Abstract

The comparative metabolism of the natural (-)- and the unnatural (+)-morphine was studied in liver microsomes from phenobarbital-treated, morphine-treated and control rats. (-)-Morphine was glucuronidated only at position 3 with the formation of (-)-morphine-3-glucuronide [(-)-M3G] at an average rate of 2.19 nmol X mg protein-1 X min-1. In contrast, (+)-morphine was conjugated preferentially at position 6. The rate of formation of (+)-morphine-6-glucuronide [(+)-M6G] was 3.1 times higher than that of (+)-M3G (0.92 and 0.30 nmol X mg protein-1 X min-1, respectively). Natural morphine was N-demethylated at an average rate of 0.42 nmol X mg protein-1 X min-1, and this rate of N-demethylation was about twice as high as that of (+)-morphine (0.17 nmol X mg protein-1 X min-1). Phenobarbital treatment led to a 3- to 4-fold increase in the formation rate of (-)-M3G and (+)-M6G whereas the glucuronidation of (+)-morphine at position 3 was increased only marginally. No change in the N-demethylation of either enantiomer was observed.

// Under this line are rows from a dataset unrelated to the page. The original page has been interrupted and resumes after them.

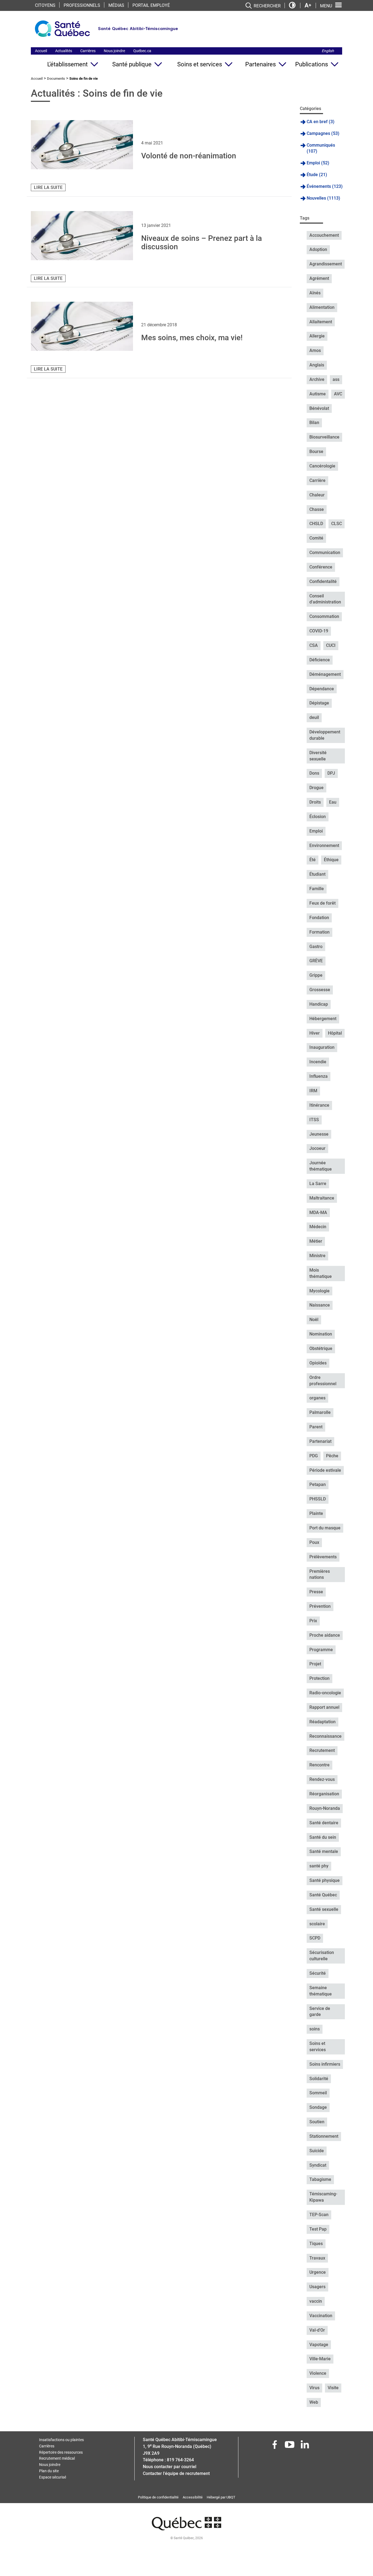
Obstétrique (320, 1348)
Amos (315, 350)
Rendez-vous (322, 1779)
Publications (311, 64)
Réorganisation (324, 1793)
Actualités (63, 51)
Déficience (319, 659)
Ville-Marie (320, 2358)
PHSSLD (317, 1499)
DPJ (331, 773)
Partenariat (320, 1441)
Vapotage (318, 2344)
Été (312, 859)
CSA (313, 645)
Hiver (314, 1033)
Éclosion (317, 816)
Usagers (317, 2286)
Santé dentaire (323, 1822)
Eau (332, 802)
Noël (313, 1319)
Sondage (318, 2107)
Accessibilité (193, 2497)
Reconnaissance (325, 1736)
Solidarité (318, 2078)
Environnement (324, 845)
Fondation (319, 917)
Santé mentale (323, 1851)
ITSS (314, 1119)
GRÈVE (316, 960)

In contrast, pretreatment with (-)-morphine decreased the N-demethylation of both enantiomers by about 80% without any effect on the glucuronidation. The increased ratio of the rate of (+)-M6G/(+)-M3G formation after phenobarbital treatment indicates that different isozymes may be involved in the two reactions. This study demonstrates that there is an inherent substrate stereoselectivity and site selectivity for morphine in the rat hepatic uridine 5'-diphosphate-glucuronyltransferase although not as critical as for the opiate receptors mediating analgesia.